Selasa 31 Aug 2021 19:55 WIB

Penyintas Yaman Minta Kejahatan Perang Arab Saudi Diselidiki

Koalisi Arab Saudi terlibat perang di Yaman melawan Houthi sejak 2015.

Rep: Fergi Nadira/ Red: Nur Aini
Warga Yaman berjalan di antara runtuhan puing gedung yang hancur terkena serangan udara di Sanaa, Yaman, 7 Mei 2018.
Foto: AP/Hani Mohammed
Warga Yaman berjalan di antara runtuhan puing gedung yang hancur terkena serangan udara di Sanaa, Yaman, 7 Mei 2018.

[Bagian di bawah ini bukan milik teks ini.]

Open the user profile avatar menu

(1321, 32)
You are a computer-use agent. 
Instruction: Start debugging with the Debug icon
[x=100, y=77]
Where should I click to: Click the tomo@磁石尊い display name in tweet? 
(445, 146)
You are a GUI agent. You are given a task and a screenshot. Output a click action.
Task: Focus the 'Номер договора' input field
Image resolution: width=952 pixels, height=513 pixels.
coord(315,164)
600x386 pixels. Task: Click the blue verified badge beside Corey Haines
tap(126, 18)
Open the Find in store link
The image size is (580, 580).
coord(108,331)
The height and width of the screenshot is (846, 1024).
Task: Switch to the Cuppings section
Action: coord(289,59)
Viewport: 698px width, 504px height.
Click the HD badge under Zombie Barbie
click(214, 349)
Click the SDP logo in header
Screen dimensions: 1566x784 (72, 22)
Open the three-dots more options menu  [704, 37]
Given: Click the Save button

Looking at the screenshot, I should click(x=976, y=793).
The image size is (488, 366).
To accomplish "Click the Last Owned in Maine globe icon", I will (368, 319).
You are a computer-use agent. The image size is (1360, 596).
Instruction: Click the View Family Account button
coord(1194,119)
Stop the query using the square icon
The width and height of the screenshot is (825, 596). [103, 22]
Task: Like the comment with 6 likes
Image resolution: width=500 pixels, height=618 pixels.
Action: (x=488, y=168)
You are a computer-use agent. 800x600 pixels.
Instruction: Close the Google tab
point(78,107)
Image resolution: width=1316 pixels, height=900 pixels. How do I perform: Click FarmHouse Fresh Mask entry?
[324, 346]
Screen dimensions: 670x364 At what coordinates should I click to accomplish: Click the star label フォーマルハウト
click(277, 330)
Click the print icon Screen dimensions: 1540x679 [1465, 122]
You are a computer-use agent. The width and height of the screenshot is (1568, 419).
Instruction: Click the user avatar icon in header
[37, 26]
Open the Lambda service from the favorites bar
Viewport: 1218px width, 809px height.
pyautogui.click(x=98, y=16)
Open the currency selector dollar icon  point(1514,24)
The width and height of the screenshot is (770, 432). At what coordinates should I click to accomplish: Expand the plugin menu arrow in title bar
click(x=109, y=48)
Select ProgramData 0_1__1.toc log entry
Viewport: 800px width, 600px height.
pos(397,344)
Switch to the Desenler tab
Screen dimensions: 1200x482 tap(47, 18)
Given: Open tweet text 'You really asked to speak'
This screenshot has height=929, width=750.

REPUBLIKA.CO.ID, SANA'A -- Penyintas perang di Yaman meminta Pengadilan Kriminal Internasional (ICC) menyelidiki koalisi Arab Saudi atas kejahatan perang dan kejahatan terhadap kemanusiaan selama konflik enam tahun. Pada Senin (30/8), yurisdiksi pengadilan atas Yordania, Senegal, Maladewa dan Sudan, badan keadilan internasional di London Guernica 37 mengajukan bukti ke ICC soal beberapa insiden atas nama korban, kerabat dan keluarga korban terbunuh.

Kelompok tersebut juga mendesak ICC menyelidiki warga Kolombia, Panama, El Savador, dan Cile yang dipekerjakan sebagai tentara bayaran oleh kontraktor militer swasta yang berbasis di Amerika Serikat (AS) atas nama Uni Emirat Arab (UEA). "Sebagai pengadilan terakhir, para korban dan keluarga tidak punya pilihan selain memanggil Pengadilan Kriminal Internasional untuk memastikan keadilan ditegakkan," kata salah satu pendiri Guernica 37, Almudena Bernabeu seperti dikutip laman Middle East Eye (MEE), Selasa (31/8).

Baca Juga

Arab Saudi dan sekutu regionalnya, termasuk UEA, memasuki perang pemerintah Yaman melawan pemberontak Houthi pada 2015. Mereka memulai kampanye pengeboman udara yang luas, serta blokade udara dan laut negara itu.

Koalisi yang dipimpin Saudi telah menjanjikan penyelidikannya sendiri atas insiden di mana warga sipil terbunuh atau cacat. "Saya membayangkan penyelidikan itu akan sama efektifnya dengan persidangan bagi para pelaku pembunuhan Jamal Khashoggi," kata salah satu pendiri Guernica 37 lain dan penasihat utama para pemohon, Toby Cadman.

"Saudi tidak memiliki catatan yang sangat baik dalam menyelidiki tindakan ini dengan benar," ujarnya menambahkan.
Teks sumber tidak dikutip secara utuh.